--- ABOUT THIS EXERCISE ---
Pull out from the material below all lines with "screenshot".

[[ GIVEN RECORDS open ]]

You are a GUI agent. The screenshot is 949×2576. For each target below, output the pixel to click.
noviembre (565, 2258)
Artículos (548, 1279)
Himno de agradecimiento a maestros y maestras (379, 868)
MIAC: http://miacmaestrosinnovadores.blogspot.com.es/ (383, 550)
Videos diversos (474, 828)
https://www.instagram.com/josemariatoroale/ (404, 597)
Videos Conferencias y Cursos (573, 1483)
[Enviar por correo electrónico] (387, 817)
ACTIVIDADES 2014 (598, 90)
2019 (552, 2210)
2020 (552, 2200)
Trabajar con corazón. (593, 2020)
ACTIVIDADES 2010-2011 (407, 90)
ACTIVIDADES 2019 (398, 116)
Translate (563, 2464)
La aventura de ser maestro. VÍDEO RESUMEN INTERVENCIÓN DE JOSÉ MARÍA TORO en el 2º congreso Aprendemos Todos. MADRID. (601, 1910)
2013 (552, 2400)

[[ GIVEN RECORDS closed ]]
[[ GIVEN RECORDS open ]]

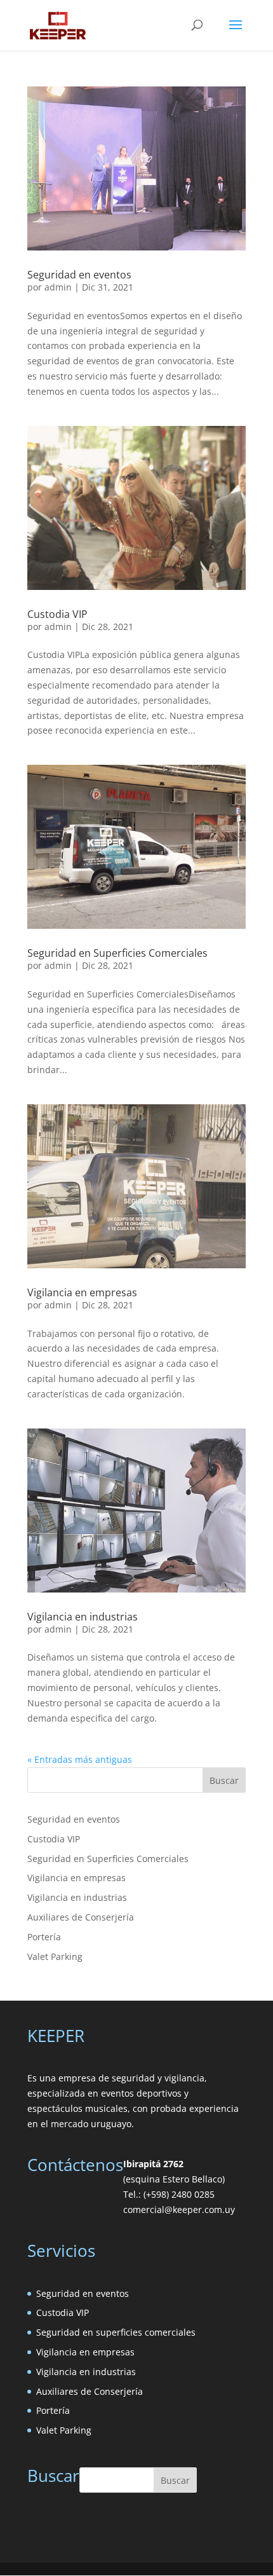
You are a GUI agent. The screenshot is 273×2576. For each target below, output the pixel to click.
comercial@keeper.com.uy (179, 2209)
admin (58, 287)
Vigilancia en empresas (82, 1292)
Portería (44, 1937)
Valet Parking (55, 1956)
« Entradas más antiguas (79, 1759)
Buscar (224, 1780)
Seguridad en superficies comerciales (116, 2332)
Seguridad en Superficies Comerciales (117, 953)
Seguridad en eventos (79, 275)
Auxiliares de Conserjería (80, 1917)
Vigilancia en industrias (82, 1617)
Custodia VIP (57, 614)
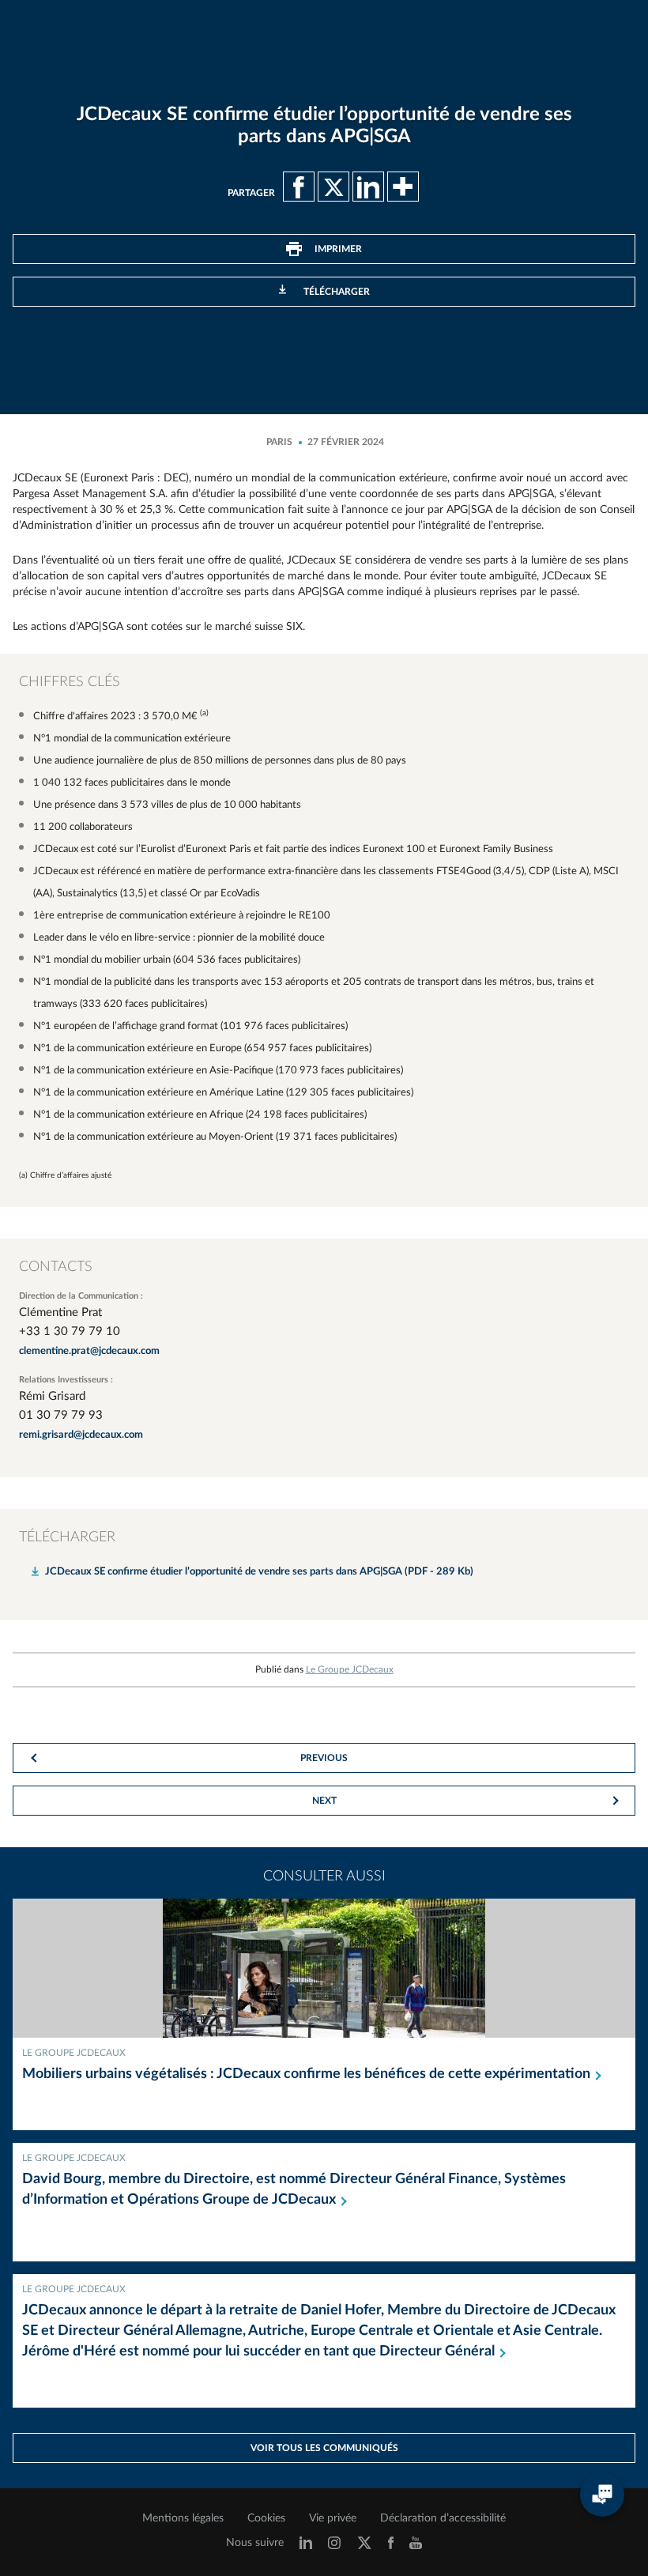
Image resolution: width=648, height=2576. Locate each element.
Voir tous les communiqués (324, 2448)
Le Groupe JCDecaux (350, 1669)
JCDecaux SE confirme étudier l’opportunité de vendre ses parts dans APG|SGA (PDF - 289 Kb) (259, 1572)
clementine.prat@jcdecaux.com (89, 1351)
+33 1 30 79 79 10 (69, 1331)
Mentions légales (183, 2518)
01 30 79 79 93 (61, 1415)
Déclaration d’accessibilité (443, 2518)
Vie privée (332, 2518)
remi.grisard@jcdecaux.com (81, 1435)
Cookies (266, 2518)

[[ GIVEN RECORDS closed ]]
[[ GIVEN RECORDS open ]]

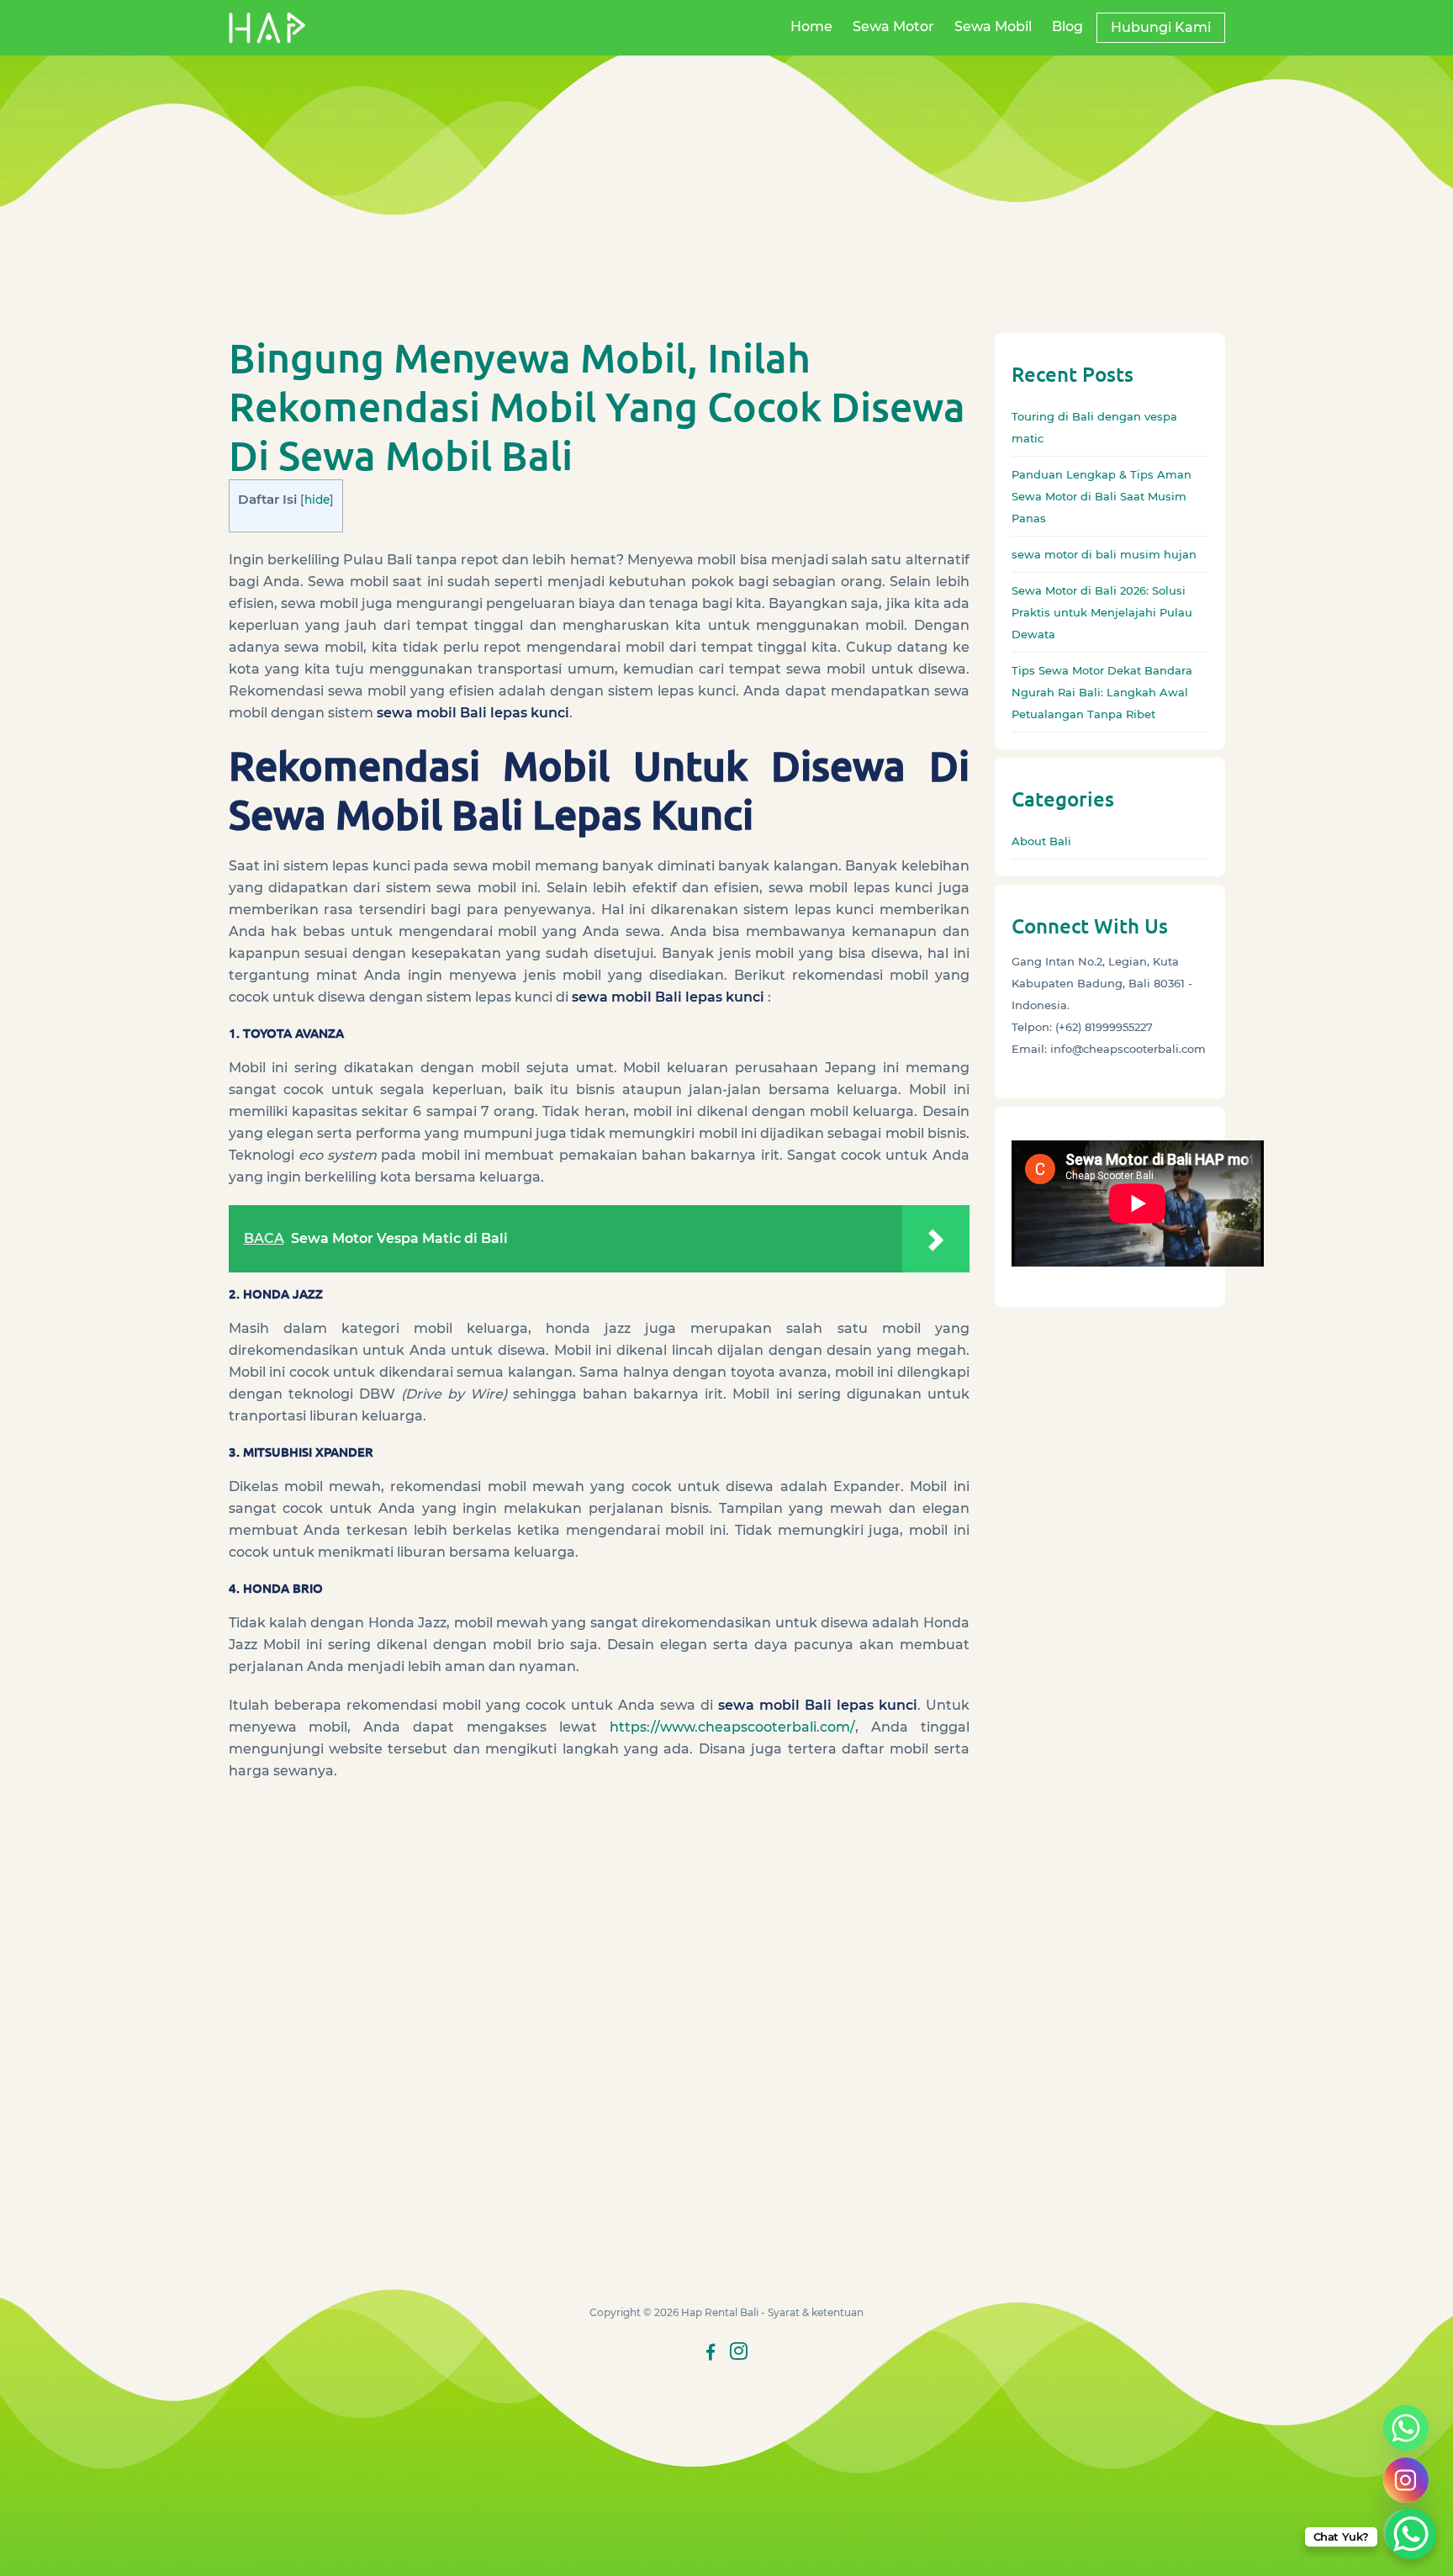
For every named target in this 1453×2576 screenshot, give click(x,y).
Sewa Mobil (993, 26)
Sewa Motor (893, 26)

[[ GIVEN RECORDS closed ]]

--- OUTPUT ---
You are a GUI agent. The screenshot is 949×2576. For each target below, output the pixel to click.
You are a GUI agent. The screenshot is 273×2576. For each target below, output the pixel to click.
For every named target in this 1453×2576 screenshot, give click(x,y).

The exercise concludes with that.